21 de febrero de 2003.

Corría por el bosque, escapando de un monstruo. Por momentos, se adelantaba y llegaba a verlo a mi lado, batiendo unas alas de piel transparente con los huesos a la vista. Me hallaba transformado, pero no podía volar. Esquivé los árboles y las rocas, escapando por poco de sus uñas afiladas y llegué hasta los acantilados. No podría avanzar más. El monstruo iba a alcanzarme... giré, listo para enfrentarlo.

Surgió entre la vegetación. Temblé cuando sus ojos me encontraron. Tenía los globos oculares negros y los iris rojos. Su piel era blanca como la de un fantasma y unos colmillos le sobresalían de la boca. Llevaba un traje rojizo con piezas de armadura negra que brillaban bajo el sol. Extendió las alas y los mechones lacios de su pelo negro se sacudieron en el aire.

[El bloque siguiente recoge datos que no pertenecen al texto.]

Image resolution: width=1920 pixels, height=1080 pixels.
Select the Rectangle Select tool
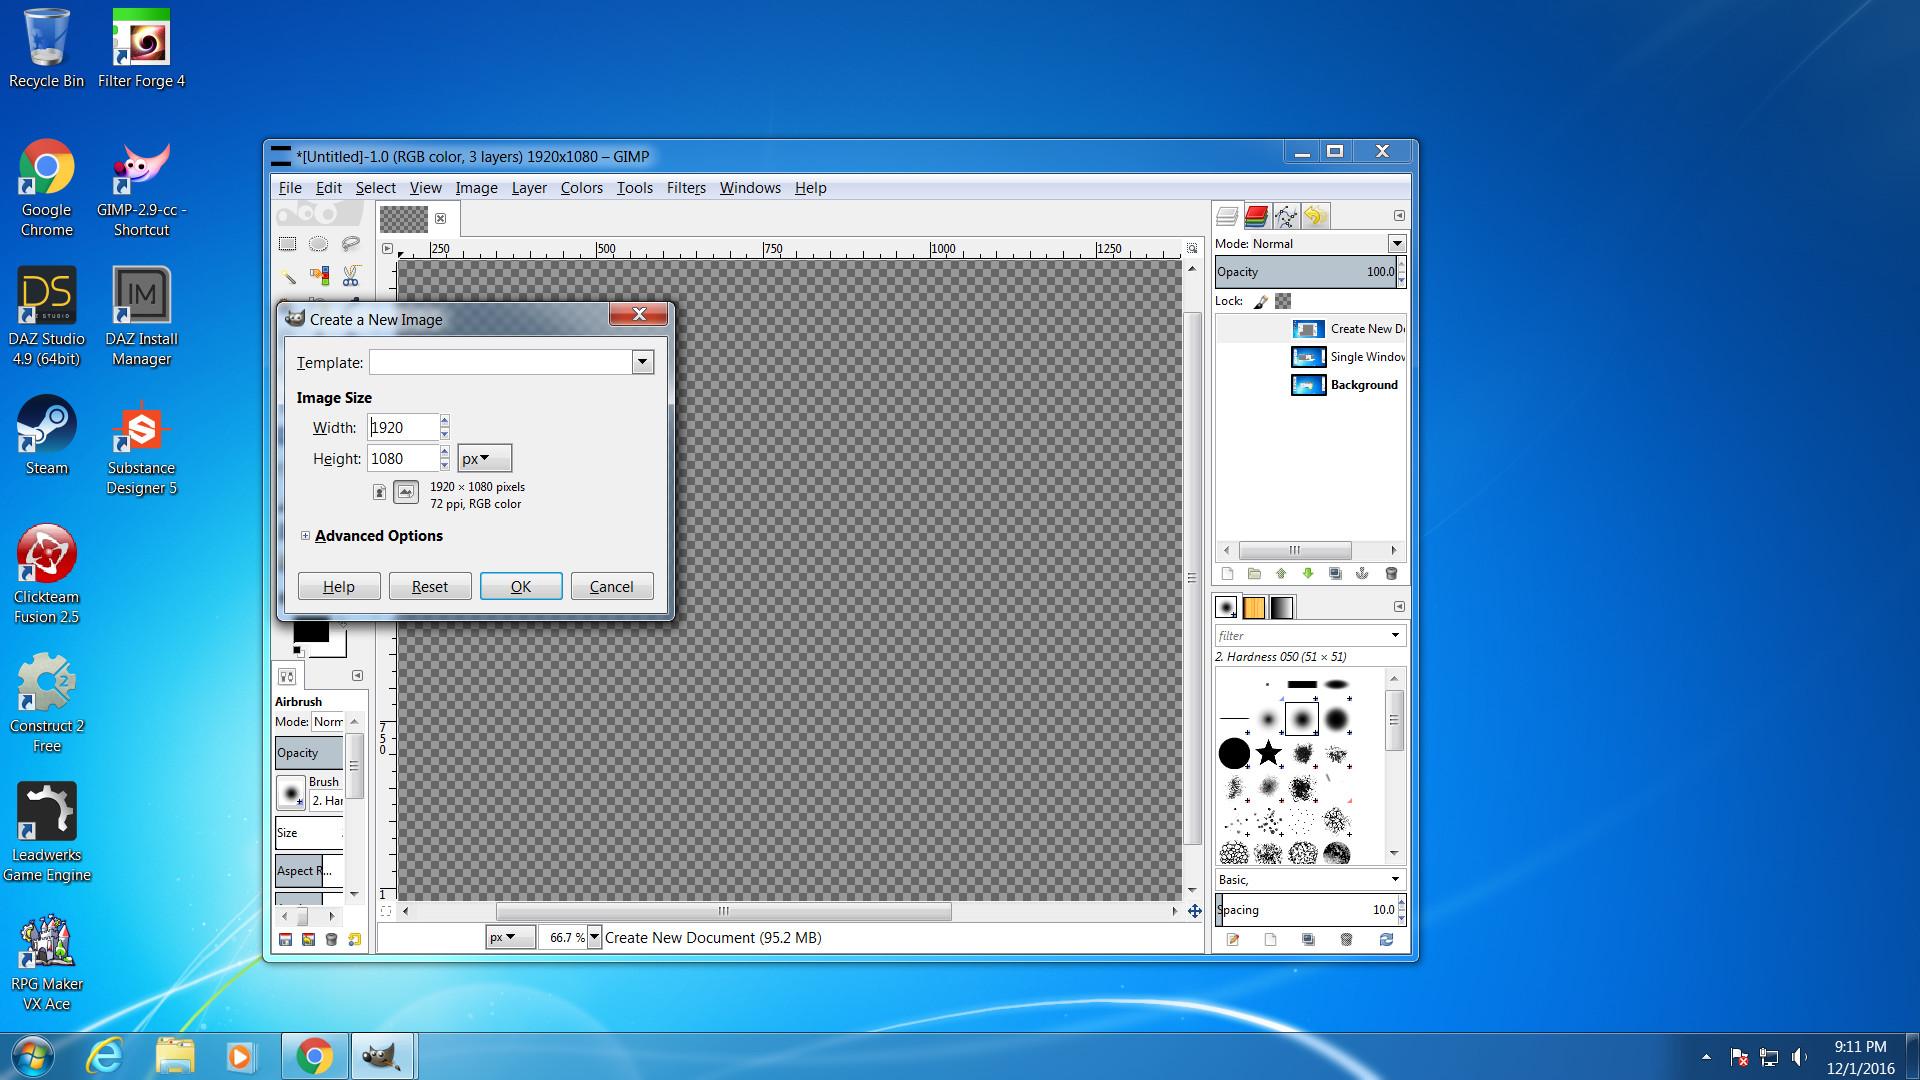[288, 243]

Era el Demonio Blanco. El experimento fallido de los yaltens, que perseguía al experimento exitoso... al menos, hasta ese momento. ¿Qué sentía hacia mí? ¿Odio? ¿Desconcierto? ¿Resentimiento?

Nos miramos durante unos instantes. Me dijo algo sin mover los labios, de mente a mente. Pero lo olvidé. Sé que en un momento giré hacia el mar, hacia el vacío más allá del acantilado y salté, esperando volar.

Caí.

Me hallaba en otro lugar. Un patio de baldosas bajo un cielo con estrellas y planetas de distintos colores. Avancé hacia las escaleras que tenía enfrente, que llevaban a un templo inmenso. A medida que me acercaba, reconocí en la parte superior a la jaula de Cassiel. Los barrotes, que antes había visto como columnas de fuego transparente, eran cilindros inmensos de color plateado. Ascendí hasta el final, temeroso por la posible reacción del ángel. El gigante se hallaba sentado en dirección al sol de ese lugar, que se ocultaba a mi izquierda. Observaba el atardecer con expresión triste.

Me detuve frente a la jaula. Luego de unos instantes, Cassiel giró su rostro hacia mí y me observó con esa mirada llameante.

Levanté una mano en el aire, en una especie de saludo. Me imitó.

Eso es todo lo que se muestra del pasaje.